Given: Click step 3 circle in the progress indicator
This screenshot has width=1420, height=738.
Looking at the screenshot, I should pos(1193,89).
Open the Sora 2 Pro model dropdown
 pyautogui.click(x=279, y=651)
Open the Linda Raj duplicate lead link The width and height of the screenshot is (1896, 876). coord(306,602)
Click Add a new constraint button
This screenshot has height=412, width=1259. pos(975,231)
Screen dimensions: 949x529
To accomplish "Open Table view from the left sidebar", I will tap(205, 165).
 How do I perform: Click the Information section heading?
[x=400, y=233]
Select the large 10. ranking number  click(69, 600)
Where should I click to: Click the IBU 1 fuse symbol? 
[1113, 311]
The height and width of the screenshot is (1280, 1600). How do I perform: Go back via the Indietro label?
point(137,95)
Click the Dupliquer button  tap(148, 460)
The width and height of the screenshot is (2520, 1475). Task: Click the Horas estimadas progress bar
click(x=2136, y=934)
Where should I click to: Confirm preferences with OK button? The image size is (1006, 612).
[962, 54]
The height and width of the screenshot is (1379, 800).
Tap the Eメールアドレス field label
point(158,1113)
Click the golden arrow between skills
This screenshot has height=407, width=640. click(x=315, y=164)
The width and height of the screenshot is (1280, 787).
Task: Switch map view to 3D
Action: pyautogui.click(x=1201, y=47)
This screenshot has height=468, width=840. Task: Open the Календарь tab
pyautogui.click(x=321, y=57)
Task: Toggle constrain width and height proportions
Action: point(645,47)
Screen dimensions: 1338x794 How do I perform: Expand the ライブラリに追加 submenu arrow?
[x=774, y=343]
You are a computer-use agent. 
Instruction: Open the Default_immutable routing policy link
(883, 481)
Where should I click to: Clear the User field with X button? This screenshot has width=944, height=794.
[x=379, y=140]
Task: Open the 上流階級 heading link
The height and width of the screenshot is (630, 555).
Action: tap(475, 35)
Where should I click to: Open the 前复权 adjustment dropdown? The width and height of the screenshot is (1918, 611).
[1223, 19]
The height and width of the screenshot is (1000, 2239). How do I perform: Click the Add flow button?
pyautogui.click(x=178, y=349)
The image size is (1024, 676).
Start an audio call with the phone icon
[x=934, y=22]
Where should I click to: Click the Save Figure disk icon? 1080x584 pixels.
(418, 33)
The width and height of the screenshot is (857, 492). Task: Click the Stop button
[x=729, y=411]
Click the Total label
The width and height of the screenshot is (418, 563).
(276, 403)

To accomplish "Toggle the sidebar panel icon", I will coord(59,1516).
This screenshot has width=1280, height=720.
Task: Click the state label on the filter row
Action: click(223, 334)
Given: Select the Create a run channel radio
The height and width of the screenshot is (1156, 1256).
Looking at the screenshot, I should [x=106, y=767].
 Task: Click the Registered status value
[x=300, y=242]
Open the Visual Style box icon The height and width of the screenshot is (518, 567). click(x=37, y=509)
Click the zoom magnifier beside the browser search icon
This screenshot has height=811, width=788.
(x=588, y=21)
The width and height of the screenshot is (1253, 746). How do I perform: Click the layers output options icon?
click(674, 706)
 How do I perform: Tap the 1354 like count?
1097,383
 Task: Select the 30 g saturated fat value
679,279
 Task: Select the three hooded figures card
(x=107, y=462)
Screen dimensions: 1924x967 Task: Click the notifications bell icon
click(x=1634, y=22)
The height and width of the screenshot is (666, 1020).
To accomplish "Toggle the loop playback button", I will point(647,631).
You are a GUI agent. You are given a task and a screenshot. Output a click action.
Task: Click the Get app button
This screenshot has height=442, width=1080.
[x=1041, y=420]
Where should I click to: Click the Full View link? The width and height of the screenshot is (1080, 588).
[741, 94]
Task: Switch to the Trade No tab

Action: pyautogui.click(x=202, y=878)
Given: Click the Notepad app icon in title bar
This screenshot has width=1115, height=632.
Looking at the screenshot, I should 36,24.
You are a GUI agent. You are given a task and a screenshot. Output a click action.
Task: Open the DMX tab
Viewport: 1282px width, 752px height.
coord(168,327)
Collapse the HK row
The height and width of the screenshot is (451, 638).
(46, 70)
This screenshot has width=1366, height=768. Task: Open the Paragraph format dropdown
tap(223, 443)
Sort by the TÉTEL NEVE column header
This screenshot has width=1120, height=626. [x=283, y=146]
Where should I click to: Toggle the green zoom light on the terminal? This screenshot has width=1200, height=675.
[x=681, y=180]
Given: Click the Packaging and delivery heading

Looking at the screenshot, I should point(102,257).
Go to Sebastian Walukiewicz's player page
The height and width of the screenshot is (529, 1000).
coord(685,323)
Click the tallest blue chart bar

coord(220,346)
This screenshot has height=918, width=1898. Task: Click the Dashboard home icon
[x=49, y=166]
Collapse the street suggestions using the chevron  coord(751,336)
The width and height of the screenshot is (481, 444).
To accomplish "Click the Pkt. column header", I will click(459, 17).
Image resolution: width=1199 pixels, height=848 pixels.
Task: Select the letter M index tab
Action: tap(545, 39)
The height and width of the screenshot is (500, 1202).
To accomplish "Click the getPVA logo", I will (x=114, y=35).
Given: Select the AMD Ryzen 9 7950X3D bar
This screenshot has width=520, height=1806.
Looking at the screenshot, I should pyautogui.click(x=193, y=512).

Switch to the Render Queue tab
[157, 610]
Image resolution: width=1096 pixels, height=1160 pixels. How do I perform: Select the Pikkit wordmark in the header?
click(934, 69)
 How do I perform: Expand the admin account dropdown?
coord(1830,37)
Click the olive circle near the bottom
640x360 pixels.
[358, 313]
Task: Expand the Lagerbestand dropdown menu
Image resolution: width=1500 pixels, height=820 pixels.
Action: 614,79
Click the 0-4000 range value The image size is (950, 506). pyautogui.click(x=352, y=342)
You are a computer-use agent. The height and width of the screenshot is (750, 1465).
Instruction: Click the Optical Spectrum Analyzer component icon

_ _ _

Problem details
Repeat only the lines from the one holding "Given: Select the AMD Ryzen 9 7950X3D bar" through the last line of the data.

Answer section
Given: Select the AMD Ryzen 9 7950X3D bar
This screenshot has width=520, height=1806.
Looking at the screenshot, I should pyautogui.click(x=193, y=512).

Switch to the Render Queue tab
[157, 610]
Image resolution: width=1096 pixels, height=1160 pixels. How do I perform: Select the Pikkit wordmark in the header?
click(934, 69)
 How do I perform: Expand the admin account dropdown?
coord(1830,37)
Click the olive circle near the bottom
640x360 pixels.
[358, 313]
Task: Expand the Lagerbestand dropdown menu
Image resolution: width=1500 pixels, height=820 pixels.
Action: 614,79
Click the 0-4000 range value The image size is (950, 506). pyautogui.click(x=352, y=342)
You are a computer-use agent. The height and width of the screenshot is (750, 1465).
Instruction: Click the Optical Spectrum Analyzer component icon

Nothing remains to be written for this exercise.